:: AIM OF THE TASK ::
Please switch "email" to "username" in the records, starting at the line containing "Task: Click Try a different email link" and ending at the line containing "Action: point(1323,388)", and write out only those lines again with nothing else changed.

start LISTING

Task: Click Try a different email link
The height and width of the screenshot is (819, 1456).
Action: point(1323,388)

end LISTING
start LISTING

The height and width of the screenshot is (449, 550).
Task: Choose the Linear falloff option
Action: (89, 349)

end LISTING

:: SOLUTION TO THE PROBLEM ::
Task: Click Try a different username link
The height and width of the screenshot is (819, 1456).
Action: point(1323,388)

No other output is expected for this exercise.